The present application claims priority under 35 U.S.C. 119 to Korean Patent Application No. 10-2007-0087066 (filed on Aug. 29, 2007), which is hereby incorporated by reference in its entirety.

BACKGROUND

Recent high integration techniques for semiconductor devices led to research and development of a semiconductor device in which an analog capacitor is integrated with a logic circuit. Currently, this product is available. In the case of an analog capacitor used in a complementary metal oxide silicon (CMOS) logic, it may take the form of polysilicon-insulator-polysilicon (PIP) or metal-insulator-metal (MIM).

Such a PIP or MIM capacitor needs to be relatively accurately constructed, as compared to an MOS type capacitor or a junction capacitor, because it is independent of bias. In the case of a capacitor having a PIP structure, conductive polysilicon is used for upper and lower electrodes of the capacitor. For this reason, oxidation may occur at an interface between the electrodes and a dielectric thin film. A natural oxide film may be formed, reducing the total capacitance of the capacitor. Furthermore, a reduction in capacitance can occur due to a depletion region formed in the polysilicon layer. For these reasons, the PIP capacitor is unsuitable for high-speed and high-frequency operations.

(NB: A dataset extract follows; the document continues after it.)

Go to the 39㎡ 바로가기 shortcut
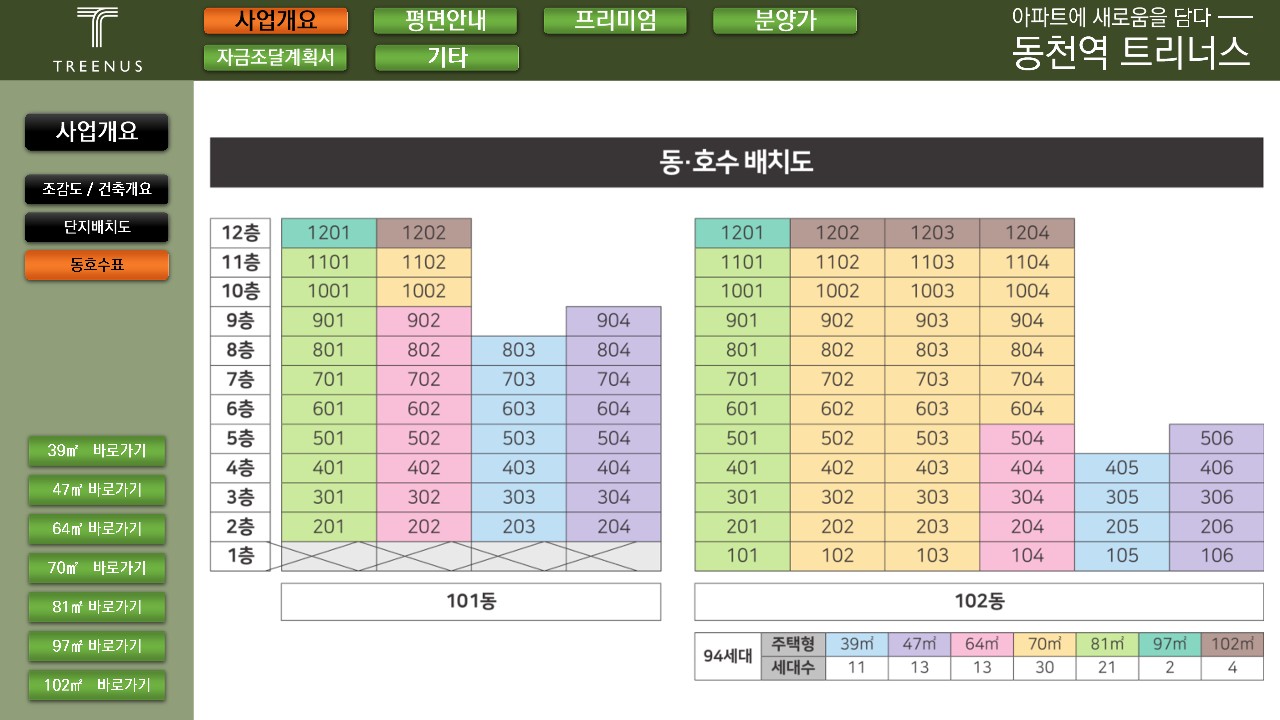The width and height of the screenshot is (1280, 720). tap(97, 451)
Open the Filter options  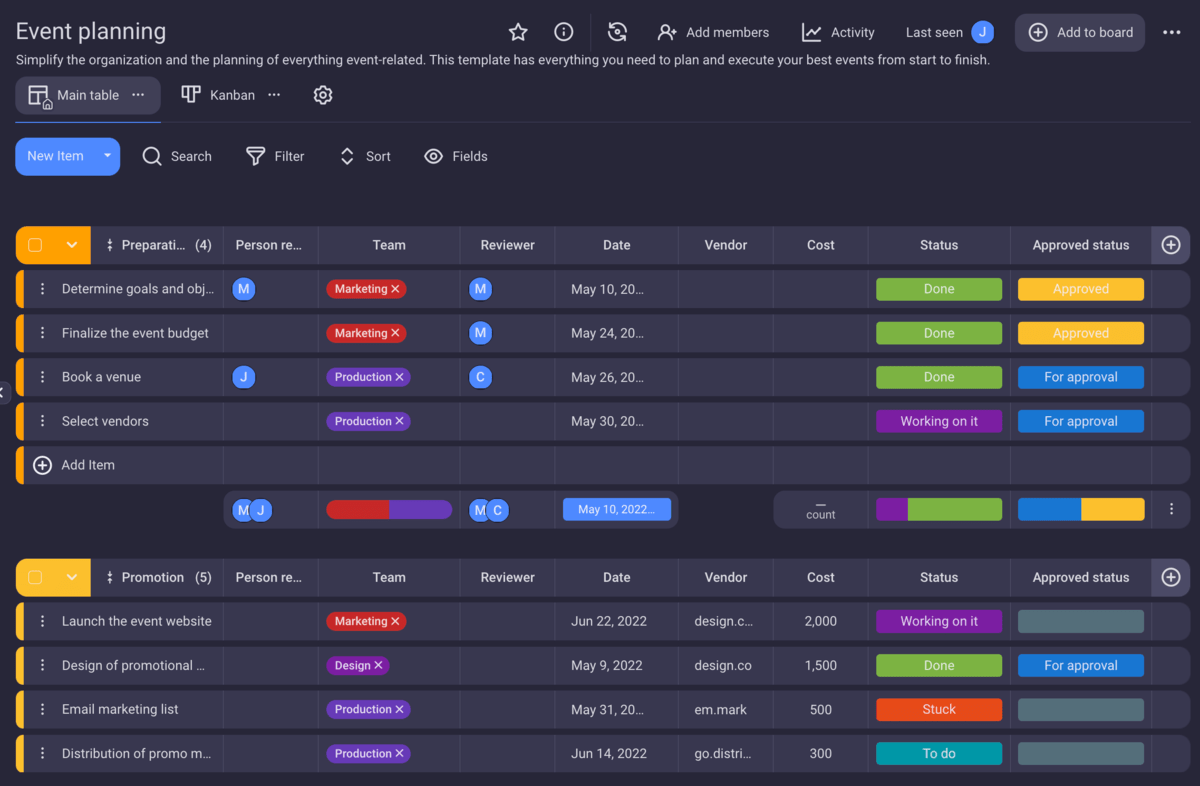pyautogui.click(x=275, y=156)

To solve this problem, an MIM capacitor, in which both the upper and lower electrodes are formed using a metal layer, was proposed. Currently, the MIM capacitor may be used in high-performance semiconductor devices because it exhibits a low specific resistance, and does not exhibit a parasitic capacitance caused by an internal depletion.

However, related MIM capacitors have a relatively low capacity for the effective area they use. It may be possible to increase the capacitor value by increasing the capacitor area or by using a film having a high dielectric constant.

The method of increasing the capacitor area undesirably increases chip area. Also, the use of a film having a high dielectric constant requires additional investment in equipment, or a new process. Furthermore, where a large, lower capacitor copper pattern is formed, a dishing phenomenon may occur during a chemical mechanical polishing (CMP) process for copper lines. That is, the copper lines may be recessed. In this case, it may be practically impossible to obtain an accurate capacitance value. This may cause a degradation in the characteristics of the analog device, including a reduction in the leakage and breakdown voltages. Consequently, reliability becomes a problem.

SUMMARY

Embodiments relate to a semiconductor device and a method for manufacturing the same, and more particularly, to a metal-insulator-metal (MIM) capacitor having fast frequency characteristics and a method for manufacturing the same. Embodiments relate to a metal-insulator-metal capacitor capable of achieving an enhancement in the reliability of a semiconductor device, and a method for manufacturing the same.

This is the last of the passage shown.